JOB A: Copy the used Vauxhall Insignia guide from "Used Vauxhall Insignia" up to and including "concentrate on here.", putting "wagon" in place of "estate".
JOB B:
Answer these from the used Vauxhall Insignia guide:
(i) Which car did the Insignia replace?
(ii) How big is the boot of the Insignia estate?
(iii) What name does Vauxhall give the estate version?
JOB C: Carry on writing the used Vauxhall Insignia guide from the point where it stops.

TEXT BLOCK:
Used Vauxhall Insignia Sports Tourer guide: 2009-2017 (Mk1)

The underrated Vauxhall Insignia Sports Tourer estate suffers from heavy initial depreciation, making it an excellent used buy

Modern drivers expect a lot from their cars in terms of comfort, economy, practicality and value for money. The Vauxhall Insignia does well in all those areas, but falls down in one crucial regard that’s hard to quantify: image. Although it’s a lot better than the Vectra it replaced and cuts a relative dash, the Insignia has always been seen as a somewhat dowdy choice – but that’s great news for second hand buyers, as it’s a veritable used bargain.

The hatchback Insignia is perfectly decent, but the larger 540-litre boot of the Insignia estate (dubbed Sports Tourer by Vauxhall) adds extra carrying capacity as well as – to some eyes – greater aesthetic appeal, so it’s this version we’ll concentrate on here.

EXTRACTED RECORDS:

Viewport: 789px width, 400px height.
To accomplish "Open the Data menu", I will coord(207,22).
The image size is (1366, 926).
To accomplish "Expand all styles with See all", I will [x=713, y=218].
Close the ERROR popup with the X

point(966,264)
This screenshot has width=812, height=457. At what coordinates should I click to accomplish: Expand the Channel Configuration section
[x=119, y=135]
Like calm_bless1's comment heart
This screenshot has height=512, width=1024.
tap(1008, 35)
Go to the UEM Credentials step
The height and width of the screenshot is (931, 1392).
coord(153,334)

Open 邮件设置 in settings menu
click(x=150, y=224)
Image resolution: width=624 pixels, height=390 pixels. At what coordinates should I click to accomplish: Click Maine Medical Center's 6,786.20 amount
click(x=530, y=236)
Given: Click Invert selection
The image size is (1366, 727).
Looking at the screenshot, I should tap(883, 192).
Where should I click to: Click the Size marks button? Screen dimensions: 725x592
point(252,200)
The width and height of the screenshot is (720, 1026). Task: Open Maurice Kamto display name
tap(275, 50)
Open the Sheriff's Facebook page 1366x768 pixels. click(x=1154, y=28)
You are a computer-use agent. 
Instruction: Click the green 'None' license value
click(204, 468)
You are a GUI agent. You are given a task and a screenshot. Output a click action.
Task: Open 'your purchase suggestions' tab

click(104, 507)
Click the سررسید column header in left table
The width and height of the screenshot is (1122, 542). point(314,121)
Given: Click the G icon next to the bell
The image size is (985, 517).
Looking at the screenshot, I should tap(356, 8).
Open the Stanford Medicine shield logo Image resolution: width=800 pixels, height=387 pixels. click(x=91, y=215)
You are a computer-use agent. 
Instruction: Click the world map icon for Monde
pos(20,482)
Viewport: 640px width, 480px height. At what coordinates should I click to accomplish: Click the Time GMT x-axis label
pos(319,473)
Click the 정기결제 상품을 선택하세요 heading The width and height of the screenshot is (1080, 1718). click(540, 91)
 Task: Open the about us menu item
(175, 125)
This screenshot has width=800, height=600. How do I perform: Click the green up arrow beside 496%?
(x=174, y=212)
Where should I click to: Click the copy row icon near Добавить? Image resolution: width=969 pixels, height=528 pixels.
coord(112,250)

RIGHT ANSWER A:
Used Vauxhall Insignia Sports Tourer guide: 2009-2017 (Mk1)

The underrated Vauxhall Insignia Sports Tourer wagon suffers from heavy initial depreciation, making it an excellent used buy

Modern drivers expect a lot from their cars in terms of comfort, economy, practicality and value for money. The Vauxhall Insignia does well in all those areas, but falls down in one crucial regard that’s hard to quantify: image. Although it’s a lot better than the Vectra it replaced and cuts a relative dash, the Insignia has always been seen as a somewhat dowdy choice – but that’s great news for second hand buyers, as it’s a veritable used bargain.

The hatchback Insignia is perfectly decent, but the larger 540-litre boot of the Insignia wagon (dubbed Sports Tourer by Vauxhall) adds extra carrying capacity as well as – to some eyes – greater aesthetic appeal, so it’s this version we’ll concentrate on here.

RIGHT ANSWER B:
(i) The Vectra.
(ii) 540 litres.
(iii) Sports Tourer.

RIGHT ANSWER C:
The Insignia loses out to its biggest rival - the Ford Mondeo - when it comes to outright driver involvement, but it’s a very comfortable car and won the coveted European Car of the Year award in 2009. Its popularity with company-car fleet managers is partly down to its proficiency as a motorway cruiser and partly down to the price advantage it’s always held over the Mondeo. Because of this, two, three and four-year-old former fleet Insignias are plentiful, and most will have been maintained to a high standard.

The Insignia Sports Tourer’s comfortable seats, good equipment roster and extensive engine range all appeal and, while it’s some way off rivals from Audi and BMW in terms of interior quality, it feels very well built inside.

Vauxhall Insignia Sports Tourer: history

The Insignia hatchback was launched in January 2009 with 1.8-litre, turbocharged 2.0-litre and 2.8-litre V6 petrol engines, as well as a 2.0-litre diesel available with either 128 or 158bhp. The Sports Tourer estate came along in March with the same engine line-up.

A month later, the 136bhp 1.6-litre ecoFLEX diesel was launched, which offered lower, tax-friendlier CO2 emissions, boosting the car’s appeal to company-car drivers. A performance-orientated four-wheel-drive, twin-turbocharged 321bhp VXR 2.8-litre petrol Insignia arrived at the same time, although this is a bit of an enthusiast’s car.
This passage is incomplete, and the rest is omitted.